If we deny your request for an amendment, we will notify you of the reason for the denial. If you disagree with our denial, you may submit a statement of disagreement or ask that your request become part of your record. In response, we may prepare a rebuttal statement. These will be made a part of your record.
- Right to an Accounting of Disclosures: You have the right to request an “accounting of disclosures.” This is a list of most of the disclosures we made of medical information about you. To request this list or accounting of disclosures, you must submit your request in writing to the center. Your request must state a time period which may not be longer than six years and may not include dates before April 14, 2003. Your request should indicate in what form you want the list (on paper, electronically). The first list you request in a 12 month period will be free. For additional lists, we may charge you for the costs of providing the list. We will notify you of the cost involved and you may choose to withdraw or modify your request at that time before any costs are incurred.
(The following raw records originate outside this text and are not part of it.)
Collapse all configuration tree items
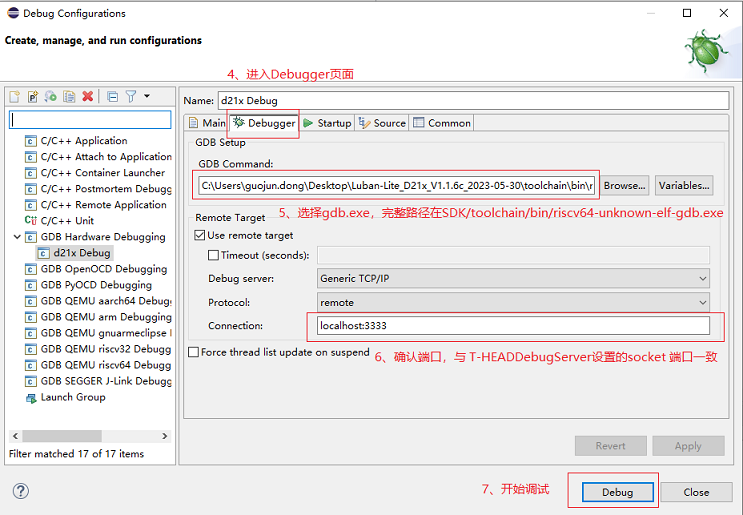This screenshot has width=743, height=515. (x=112, y=96)
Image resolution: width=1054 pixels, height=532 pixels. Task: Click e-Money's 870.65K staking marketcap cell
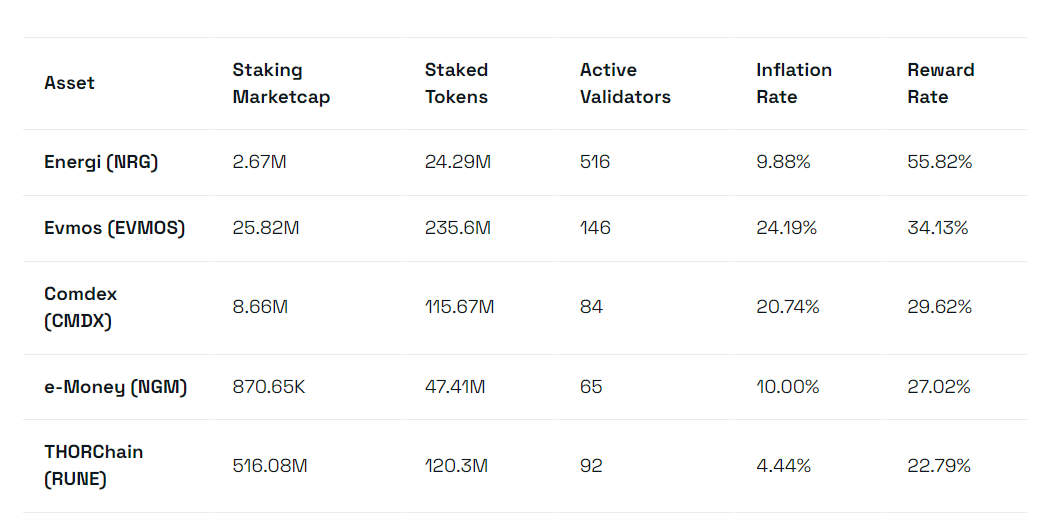point(268,386)
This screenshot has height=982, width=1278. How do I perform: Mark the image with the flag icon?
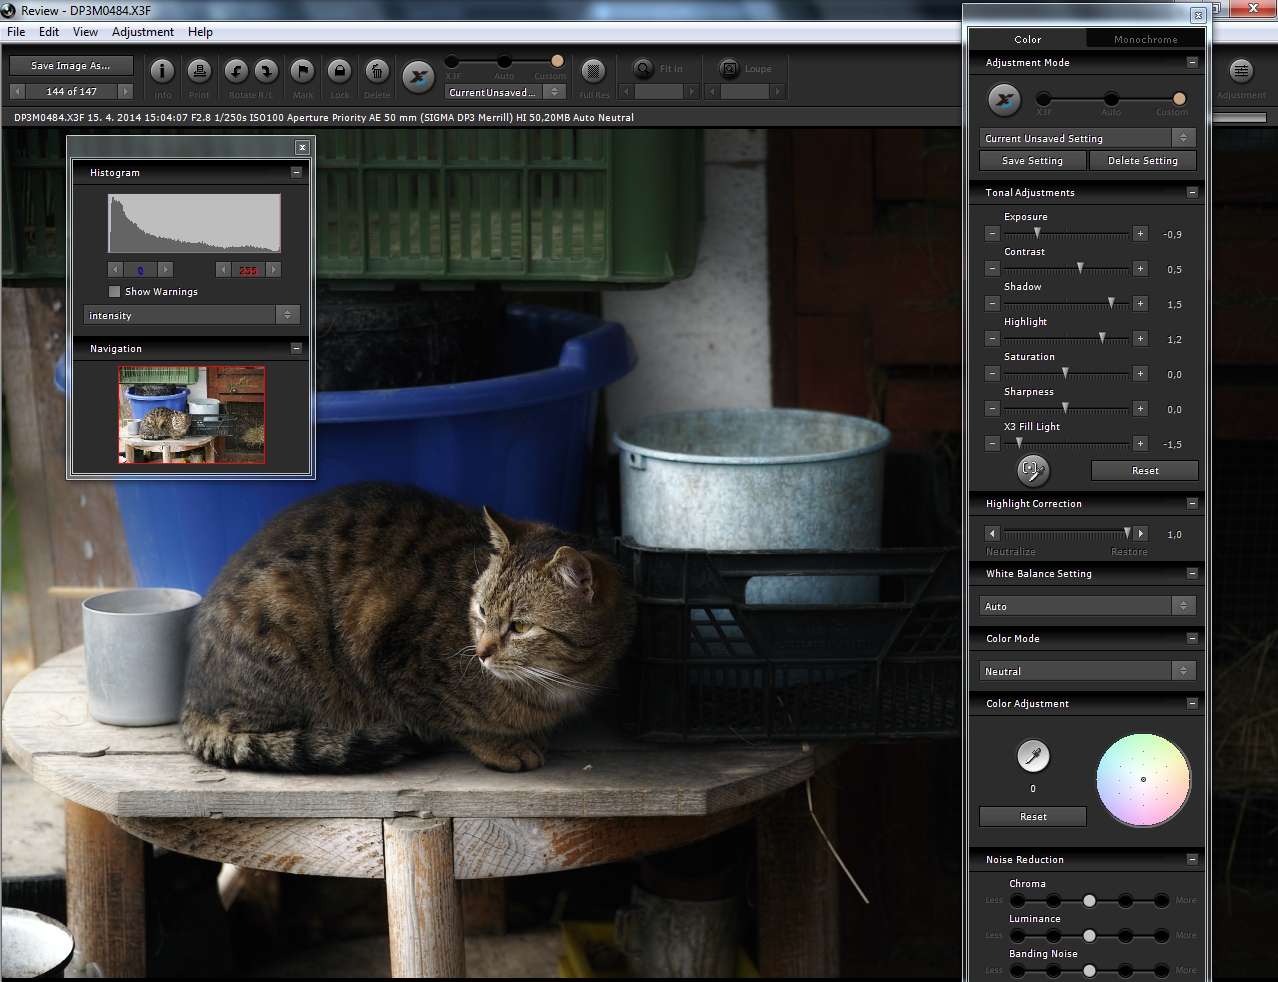pyautogui.click(x=302, y=72)
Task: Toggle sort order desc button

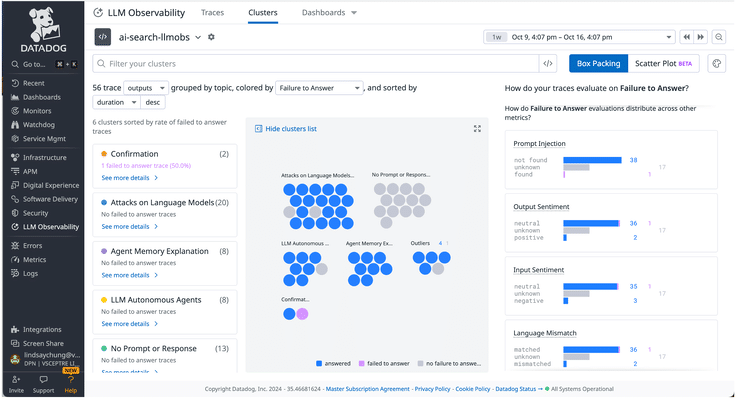Action: (153, 102)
- Right to Request Restrictions: You have the right to request a restriction or limitation on the medical information we use or disclose about you for treatment, payment or health care operations. You also have the right to request a limit on the medical information we disclose about you to someone who is involved in your care or the payment for your care, such as a family member or friend. To request restrictions, you must make your request in writing to the center. In your request, you must tell us: (1) what information you want to limit; (2) whether you want to limit our use, disclosure or both; and (3) to whom you want the limits to apply (for example, disclosures to your spouse).
We are not required to agree to your request. If we do agree, we will comply with your request unless the information is needed to provide you emergency treatment or we inform you that we will no longer comply with your request.
- Right to Request Confidential Communications: You have the right to request that we communicate with your about medical matters in a certain way or at a certain location. For example, you can ask that we only contact you at work or by mail. To request confidential communications, you must make your request in writing to the center. We will not ask you the reason for your request. We will accommodate reasonable requests. Your request must specify how or where you wish to be contacted. Agreements for confidential communications are conditioned upon obtaining information about how payment, if any will be handled. We may terminate our agreement for confidential communications if payment arrangements are not honored.
- Right to a Paper Copy of This Notice: You have the right to a paper copy of this notice and may keep this brochure. You may ask us to give you a copy of this notice at any time.
Our Responsibilities Regarding Your Medical Information
We are required by law to (1) keep medical information that identifies you private; (2) give you this notice of our legal duties and privacy practices with response to medical information about you; and (3) follow the terms of the notice that is currently in effect.
Changes to This Notice
We reserve the right to change this notice. We reserve the right to make the changed notice effective for medical information we already have about you as well as any information we receive in the future. We will post a copy of the current notice in the center. The notice will contain on the first page, in the top left-had corner, the effective date.